====== SUPPLIED INFORMATION ======

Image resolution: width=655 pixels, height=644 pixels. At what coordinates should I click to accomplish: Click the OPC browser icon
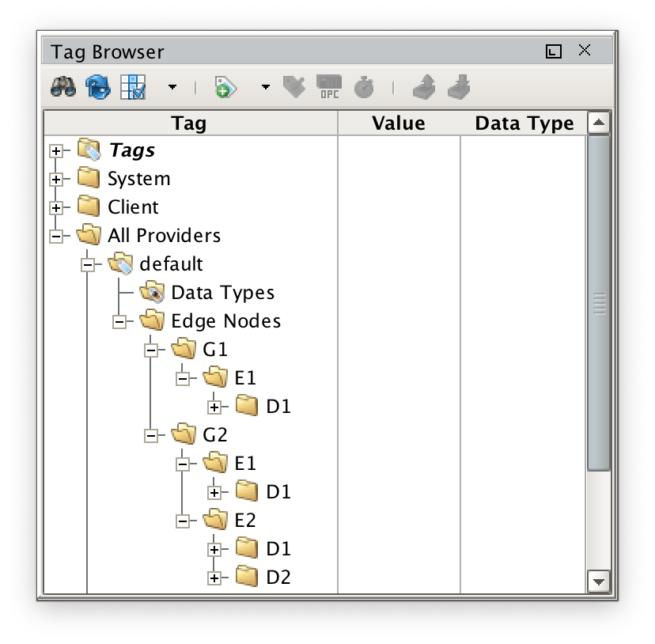click(329, 87)
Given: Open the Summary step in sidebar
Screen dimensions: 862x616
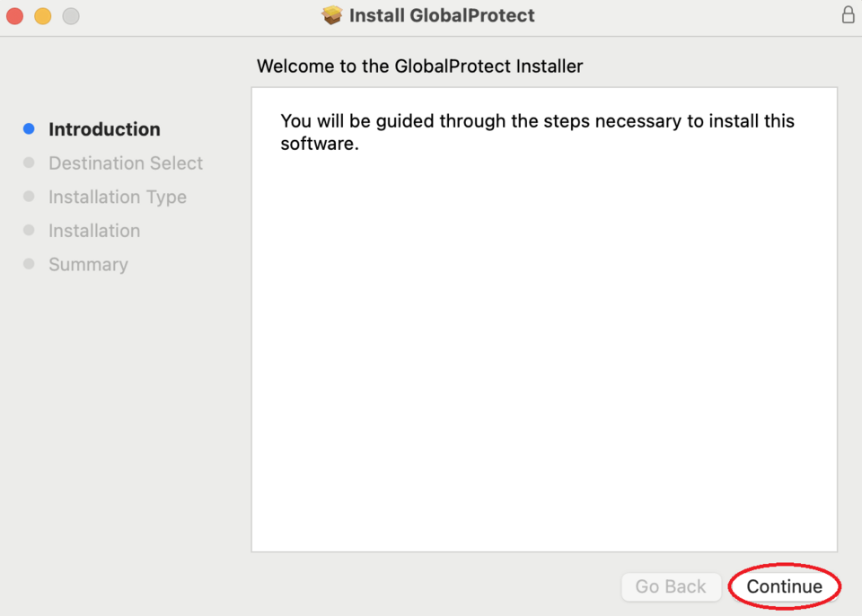Looking at the screenshot, I should 88,265.
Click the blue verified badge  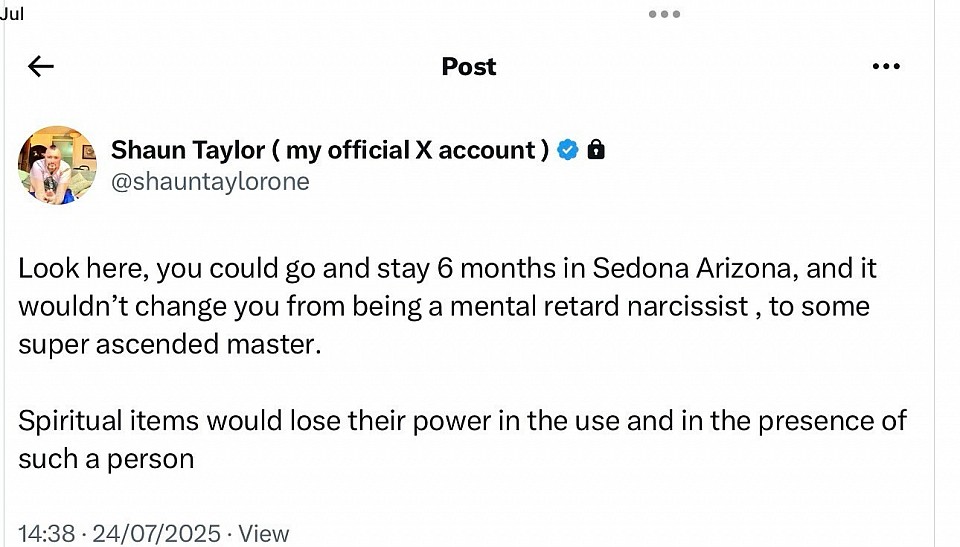[x=567, y=151]
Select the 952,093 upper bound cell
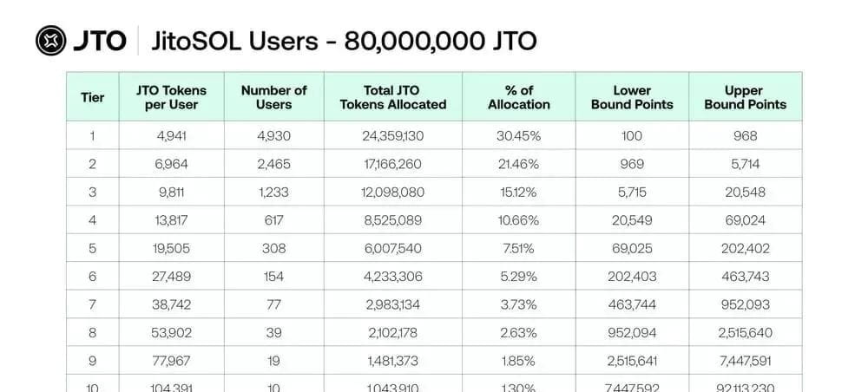 745,304
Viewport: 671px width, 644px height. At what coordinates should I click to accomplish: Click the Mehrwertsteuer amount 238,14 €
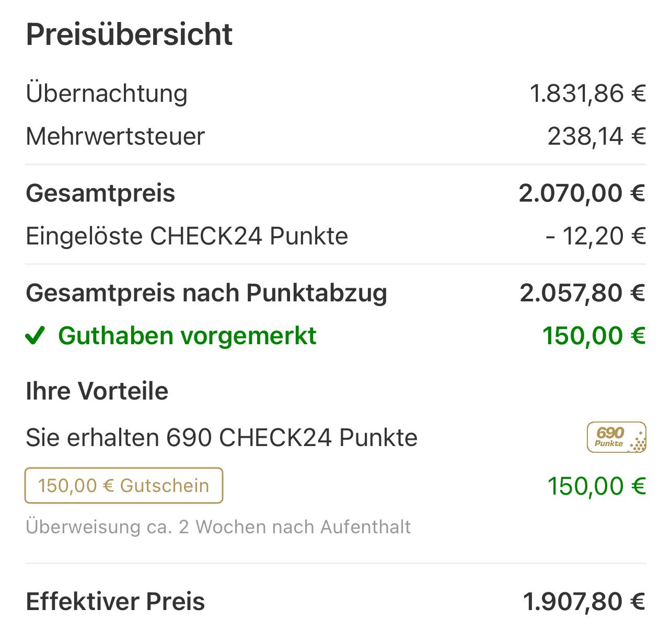(x=596, y=136)
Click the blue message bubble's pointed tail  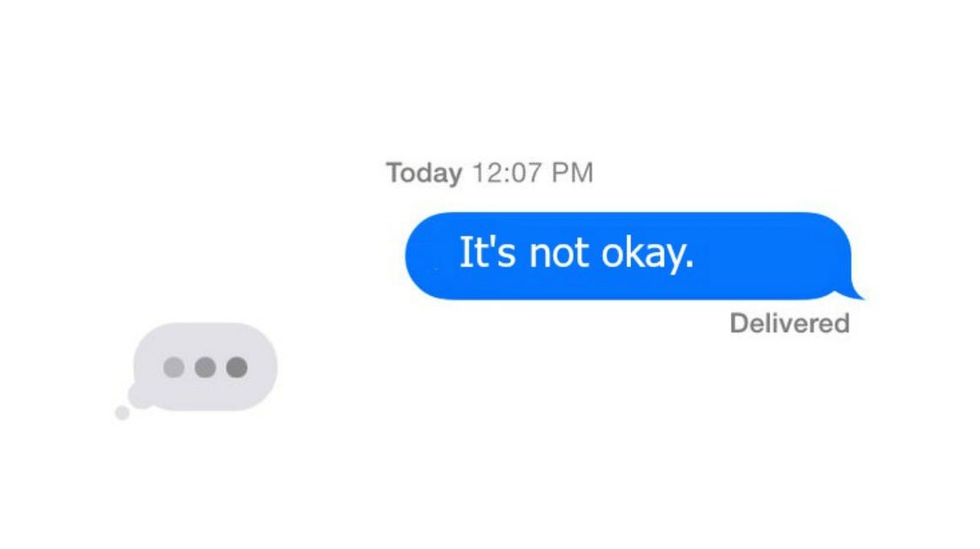[x=854, y=292]
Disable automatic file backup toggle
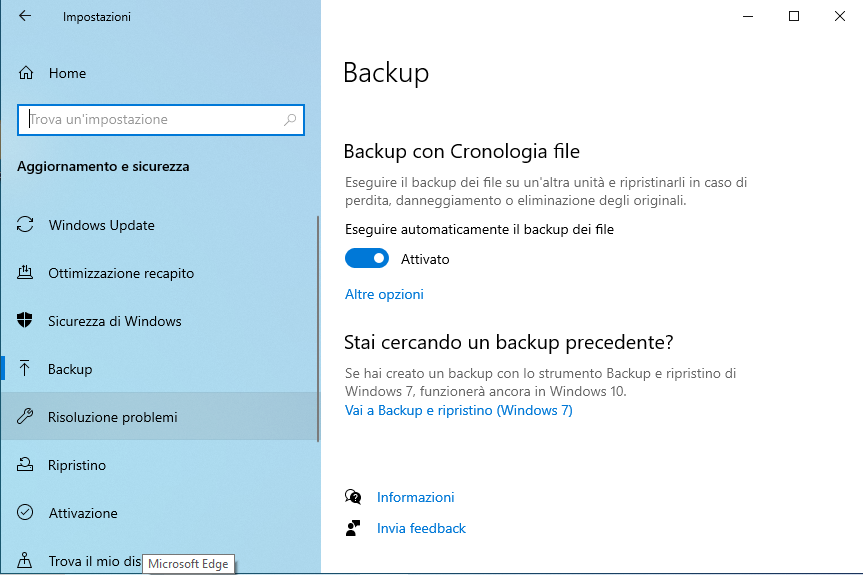 [366, 259]
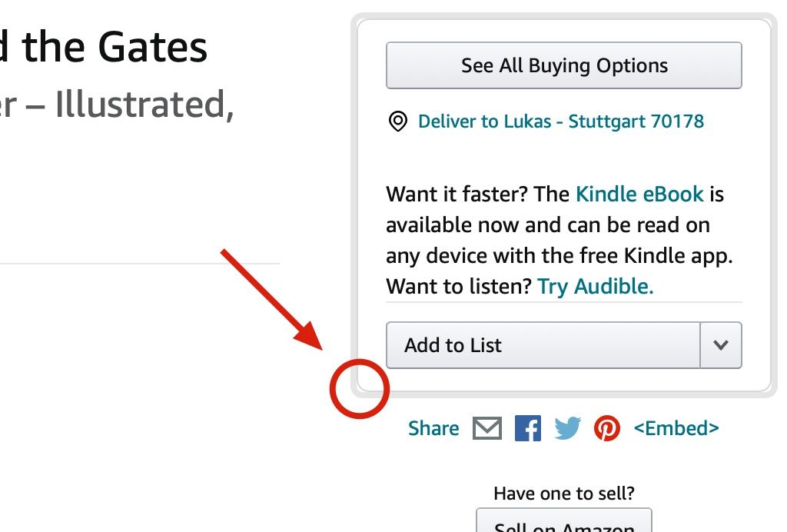
Task: Open the <Embed> link
Action: [x=676, y=428]
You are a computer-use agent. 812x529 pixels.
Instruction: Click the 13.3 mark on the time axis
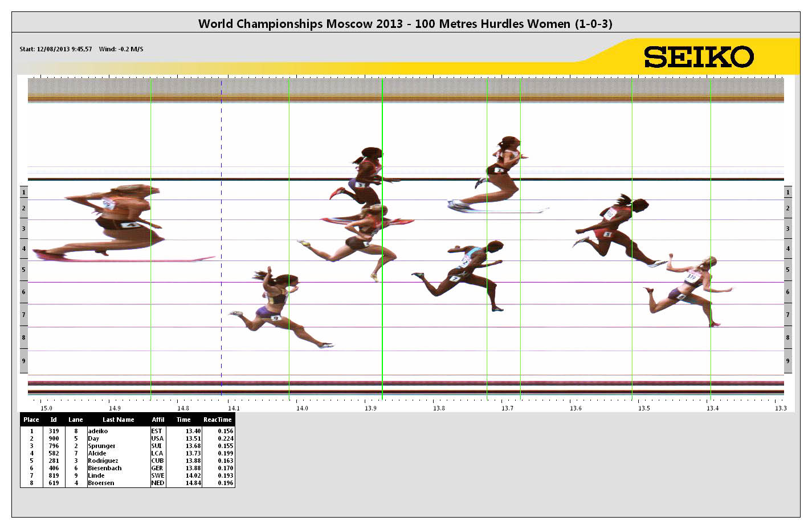coord(780,408)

======

WHAT THE TASK ASKS ▸
Leaving the pictures out, set down exactly the lines from the one with "You are a computer-use agent. 812x529 pixels." through the end of the records.

ANSWER TO THE PROBLEM ▸
You are a computer-use agent. 812x529 pixels.
Instruction: Click the 13.3 mark on the time axis
coord(780,408)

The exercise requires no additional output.